AKTUALE

Boy, 10, held in detention center after he ‘jokingly’ threatened to shoot up school

The 10-year-old boy whose mugshot was posted on the Internet after he ‘jokingly’ threatened to shoot up his Florida elementary school is still locked up in a detention center, DailyMail.com can reveal.

Daniel Marquez was ordered to be detained for 21 days by a judge last weekend after being charged with making a written threat after he sent three texts to a friend that allegedly suggested he was plotting to shoot up Patriot Elementary School in Cape Coral.

Those texts – two stock images and a message to his friend saying he was looking forward to the last day of school – have been taken totally out of context by authorities, the boy’s lawyer told DailyMail.com in an exclusive interview.7

‘It was an attempt at humor – but fifth-grade humor,’  Douglas Molloy said.

Daniel was handcuffed at his home and hauled off by sheriff’s deputies during a ‘perp walk’ shared online by the Lee County Sheriff’s Office.

Authorities also released the boy’s mugshot on Monday while warning that ‘fake threats’ result in ‘real consequences.’

DailyMail.com can reveal the boy is being held in Collier County Juvenile Detention Center in Naples. Florida – 55 miles from his home where he lives with Army veteran father Dereck Marquez, 35, his elder brother, and grandmother.

Daniel’s nightmare began when the father of the boy who received the messages got concerned and reported them to the Lee County Sheriff’s Department, which then unleashed the full force of the law on the elementary school honor student.

The alleged ‘threat’ came just four days after the school shooting in Uvalde, Texas, where a teen gunman killed 19 children and two teachers last week.

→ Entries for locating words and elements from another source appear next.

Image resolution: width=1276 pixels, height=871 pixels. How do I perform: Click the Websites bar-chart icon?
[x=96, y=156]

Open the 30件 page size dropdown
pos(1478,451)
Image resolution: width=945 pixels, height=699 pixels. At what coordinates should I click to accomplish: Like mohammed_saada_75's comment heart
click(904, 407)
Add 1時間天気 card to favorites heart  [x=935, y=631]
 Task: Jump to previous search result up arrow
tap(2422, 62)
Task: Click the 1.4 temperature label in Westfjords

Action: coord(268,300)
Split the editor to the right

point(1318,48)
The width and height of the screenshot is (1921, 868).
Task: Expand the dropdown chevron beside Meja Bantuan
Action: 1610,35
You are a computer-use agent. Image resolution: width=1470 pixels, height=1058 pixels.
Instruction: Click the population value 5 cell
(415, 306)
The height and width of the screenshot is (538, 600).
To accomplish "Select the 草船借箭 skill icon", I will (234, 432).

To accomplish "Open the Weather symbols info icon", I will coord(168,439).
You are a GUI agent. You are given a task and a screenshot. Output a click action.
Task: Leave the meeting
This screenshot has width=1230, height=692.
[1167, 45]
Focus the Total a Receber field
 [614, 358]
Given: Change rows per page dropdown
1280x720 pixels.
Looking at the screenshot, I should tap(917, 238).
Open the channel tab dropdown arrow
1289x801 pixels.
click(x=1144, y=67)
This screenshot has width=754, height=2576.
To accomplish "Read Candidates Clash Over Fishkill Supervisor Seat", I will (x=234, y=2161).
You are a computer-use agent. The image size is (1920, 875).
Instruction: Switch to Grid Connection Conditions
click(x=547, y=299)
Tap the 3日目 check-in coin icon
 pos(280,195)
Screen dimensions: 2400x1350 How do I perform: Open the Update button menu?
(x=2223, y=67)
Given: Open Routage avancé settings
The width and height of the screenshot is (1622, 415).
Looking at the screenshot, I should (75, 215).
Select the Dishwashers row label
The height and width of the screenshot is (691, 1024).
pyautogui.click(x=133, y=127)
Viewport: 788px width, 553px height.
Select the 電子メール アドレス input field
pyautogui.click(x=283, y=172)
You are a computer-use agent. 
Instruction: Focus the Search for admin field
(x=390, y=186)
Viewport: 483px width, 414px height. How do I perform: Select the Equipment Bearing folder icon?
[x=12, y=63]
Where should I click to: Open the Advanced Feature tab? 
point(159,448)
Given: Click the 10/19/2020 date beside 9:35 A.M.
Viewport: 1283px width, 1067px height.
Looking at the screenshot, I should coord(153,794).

According to the arrest report, Daniel sent a text to a friend saying: ‘I scammed a friend’, along with a Google image of cash.

‘I bought this,’ he added a few seconds later, and included an image of four assault rifles.

He later sent another message saying: ‘Get ready for water day,’ referring to an end-of-school year event in which students participate in water activities.

In a radio interview after the incident, Lee County Sheriff Carmine Marceno said his team did not ‘wait one second,’ adding, ‘We investigate every threat as if it’s real.’

‘I did a campaign. Fake threat, real consequence. While I understand the boy is 10 years old, his brain’s not fully developed. He’s a juvenile. I have to tell you: When a 10-year-old presses a trigger, the aftermath is the same regardless of the age,’ the sheriff explained.

However, attorney Molloy – who is fighting for his release from detention – insists the texts were child-like humor and were taken out of context.